Вася смачно отрыгивает и встает с качелей. Отходит на десяток метров, остановился. Поднявшись на носки, глубоко почесал между ягодиц, понюхал ладонь и побрел дальше к ларьку.
Через пятнадцать минут возвращается с горячительной жидкостью.
Влезает обвисшими брюками в узкие качели, те скрипуче поскуливают.
— Знаешь, что это за дым, — тычет в небо пальцем, — вон там.
— Крематорий?
— Нет, — срывает крышку с бутылки. — От крематория дым не клубится, и воняет горелыми костями, гадко, как сверлят зуб. А это, братуха, котельная. Она дымит, значит скоро зима.
— И что?
— А то, что не все выживут, — нюхает стеклянное горлышко. — Начинается сезон самоубийств. Многие, очень многие замерзнут. Бездомные собаки окончательно вымрут.

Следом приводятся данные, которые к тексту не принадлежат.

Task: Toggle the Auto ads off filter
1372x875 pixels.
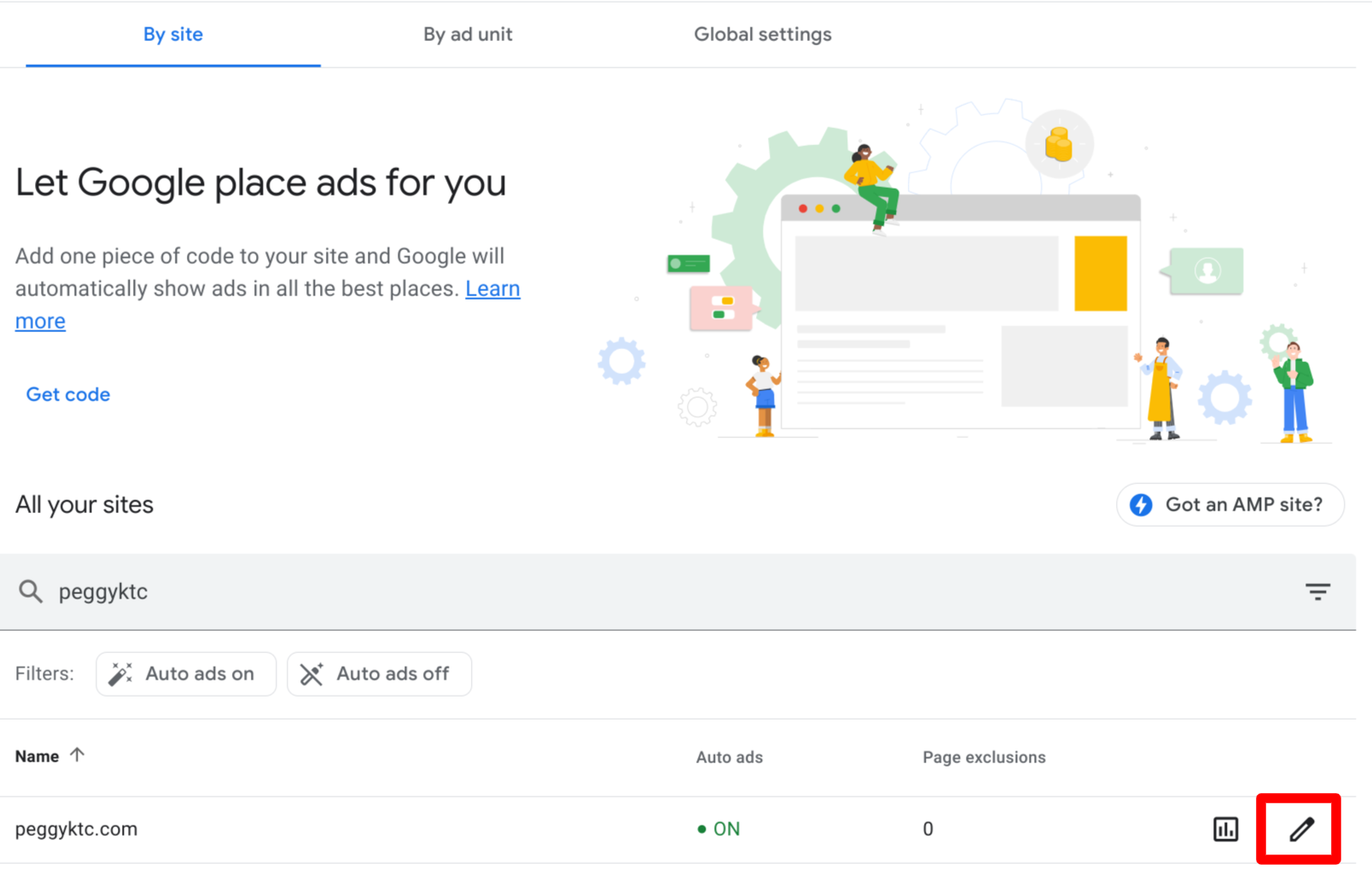Action: click(379, 674)
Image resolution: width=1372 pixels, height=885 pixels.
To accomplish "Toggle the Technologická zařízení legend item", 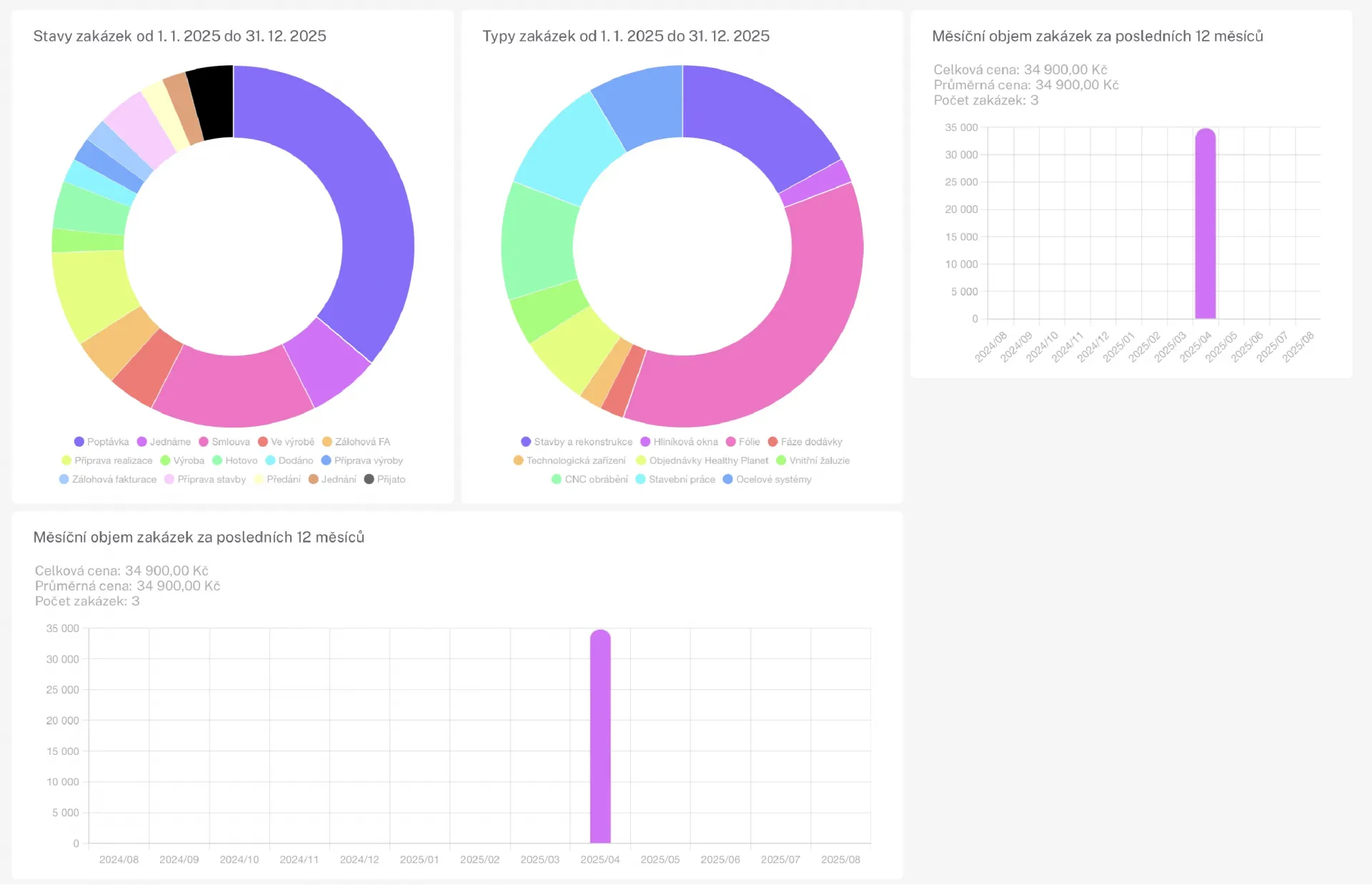I will (x=575, y=460).
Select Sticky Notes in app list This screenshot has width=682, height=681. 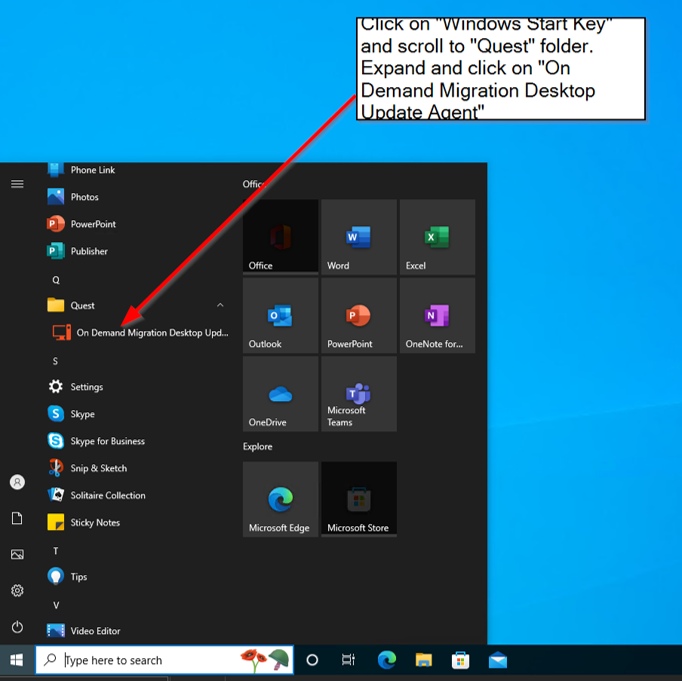(94, 522)
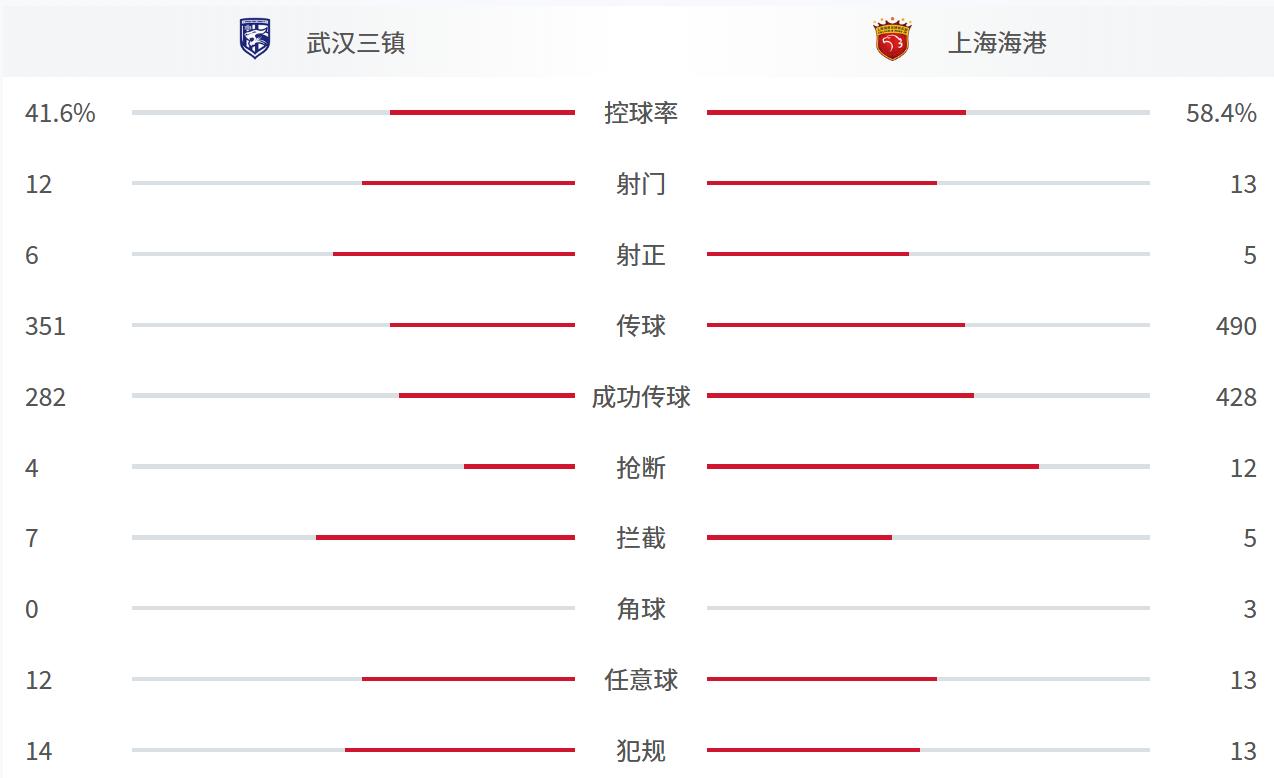Click the 282 successful passes value
The height and width of the screenshot is (778, 1274).
(x=46, y=397)
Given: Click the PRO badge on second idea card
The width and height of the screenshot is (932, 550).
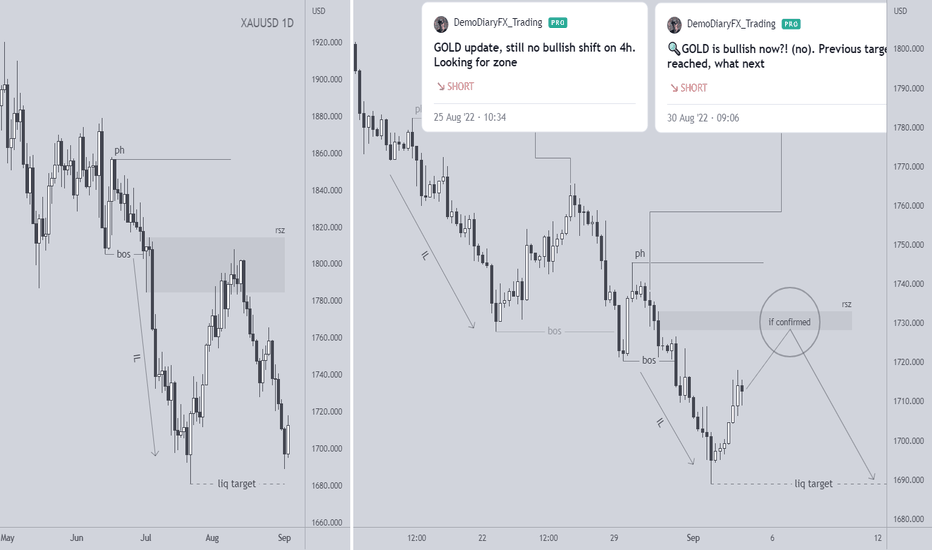Looking at the screenshot, I should tap(791, 24).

Чешет подмышку, задумчиво смотрит вдаль.
— Лучше всего зимой знаешь кому? Кошкам. Они укроются в подвалах, там крысы и горячие трубы. Дракон тоже переживет.
— Какой еще дракон, ты в своем уме?
— Эту зиму обещают суровой, — разглядывает изумрудную фею на этикетке, — для меня это будет вторая. Поэтому послушай внимательно, нужно запастись алкоголем и ненавистью. На месяцы вперед. Ненависть — живучая падла, преодолеет любой мороз. Только так можно выжить. Это и есть дракон.
Протягивает бутылку.
Чувствую запах фенхеля вперемешку с застарелым потом васиной подмышки.
Мотаю головой.
— Я тебе скажу правду, брат, только не обижайся…
Делает глоток.
Занюхивает грязным рукавом, на котором повисли шарики репейника — видимо, упал в траву по дороге в ларек.
— Ты сам загубил все. Не услышал ее. Не помог искупить вину. Вот эта вина и поглотила сначала ее, а теперь уничтожает тебя.
— Какая вина?
— Более горькая, чем полынь. Так сильно ненавидят кого-то, когда невозможно ужиться с виной. Дракон питается виной. И растет быстро, как на дрожжах.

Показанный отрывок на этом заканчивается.